> _Written instruction_
Can you copy out every line of the rows below word for word, leaving out the pictures?

> _Data provided_
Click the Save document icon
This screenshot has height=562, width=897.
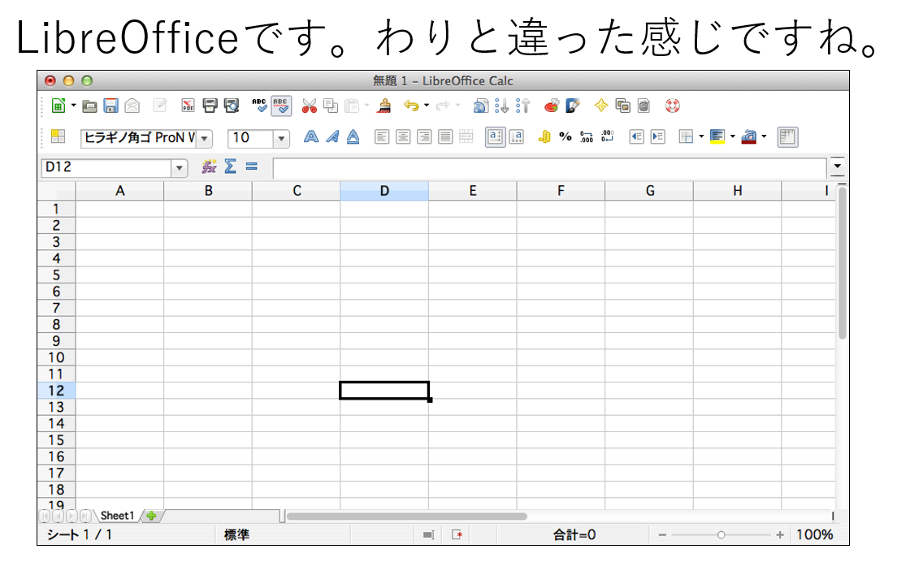(x=111, y=106)
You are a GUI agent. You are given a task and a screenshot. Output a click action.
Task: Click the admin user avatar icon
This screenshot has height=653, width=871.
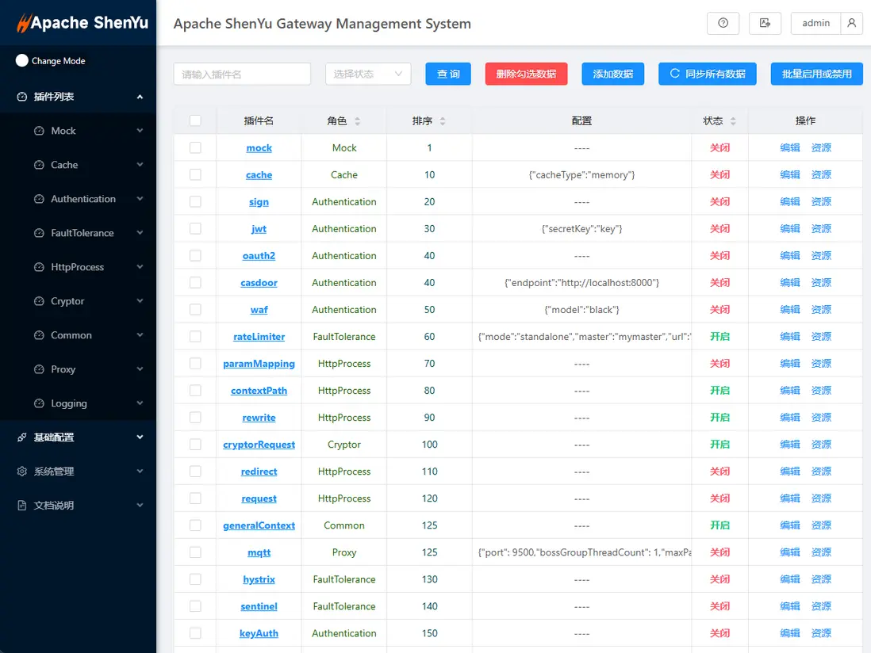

> _Answer to this task_
Click the Save document icon
This screenshot has height=562, width=897.
(x=111, y=106)
You are a GUI agent. You are given a task and a screenshot. Output a click action.
Task: Click the admin user avatar icon
This screenshot has height=653, width=871.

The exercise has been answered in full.